Objective: To study the inducible nitric oxide synthase (iNOS) mRNA and protein expression in rat purified retinal ganglion cells (RGCs) that cultured under different pressures.
Methods: (1) To culture RGCs that from Sprague Dawley (SD) neonatal rats (postnatal 1 - 5 days) on two planes in assimilative culture solution, RGCs were purified by Thy1.1 with sheep anti rat FITC monoclonal antibody. (2) RGCs were cultured under pressures of 0, 20, 40, 60 and 80 mm Hg, respectively. The changes of iNOS mRNA and protein in RGCs under different pressures were demonstrated qualitatively and quantitatively by in situ hybridization, RT-PCR and Western blot.
Results: After cultured for 12 and 24 hours in vitro, the purification rate of RGCs in the experiment reached 98%. The expression of iNOS mRNA and protein in RGCs became higher and higher as the pressure was increased.

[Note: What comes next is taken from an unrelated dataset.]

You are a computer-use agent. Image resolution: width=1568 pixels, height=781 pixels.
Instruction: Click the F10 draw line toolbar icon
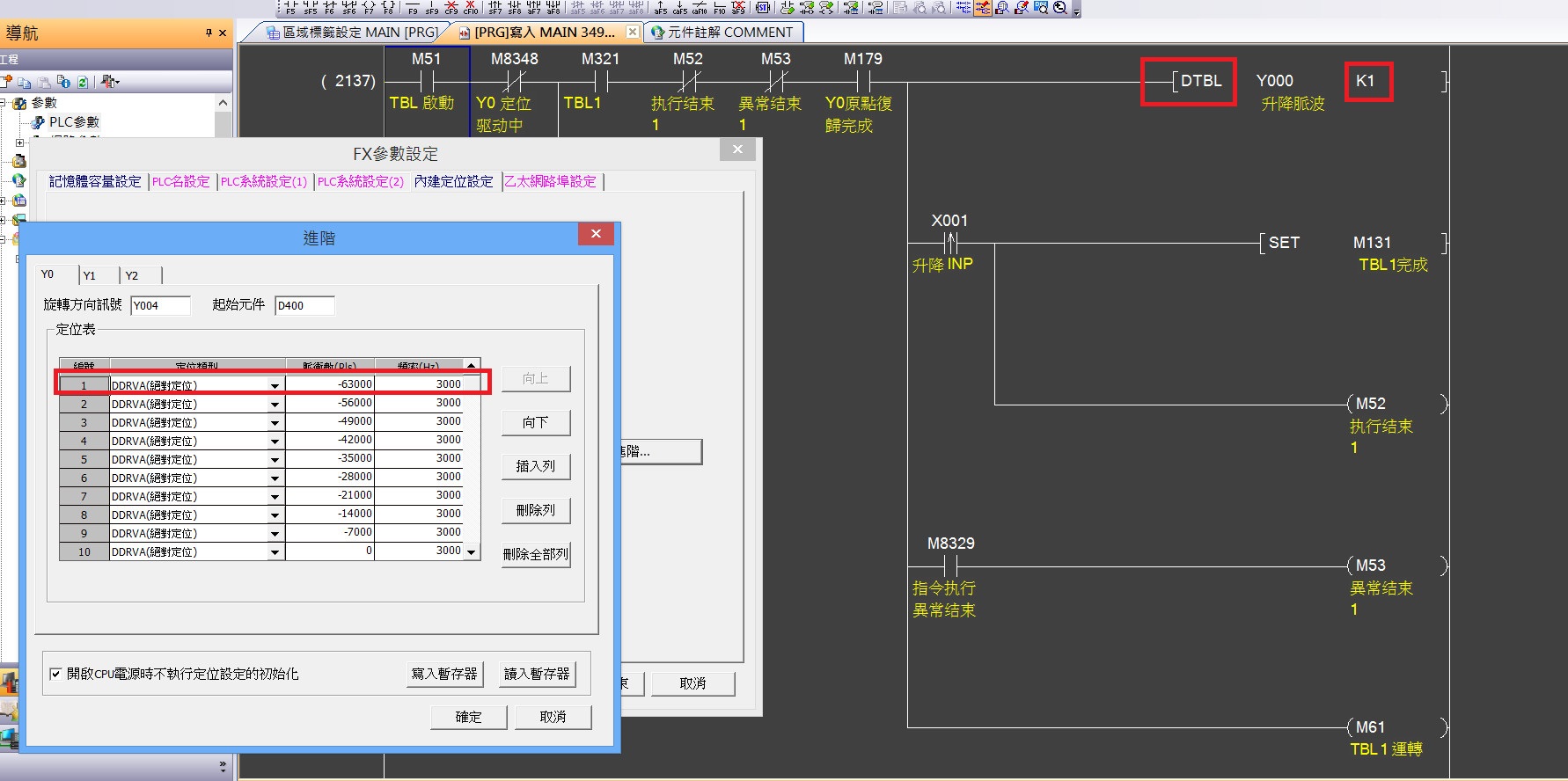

There were no iNOS mRNA and protein expression in the control group (0 mm Hg) and weak expression in 20 mm Hg group (P < 0.05). 40, 60 and 80 mm Hg groups had a very significant difference from the control group, respectively (P < 0.01).
Conclusion: Pressure can evoke the expression of nitric oxide synthase mRNA and protein in purified retinal ganglion cells in vitro, thus the nitric oxide can be one of the causes of RGC damage, that may induce or aggravate glaucoma.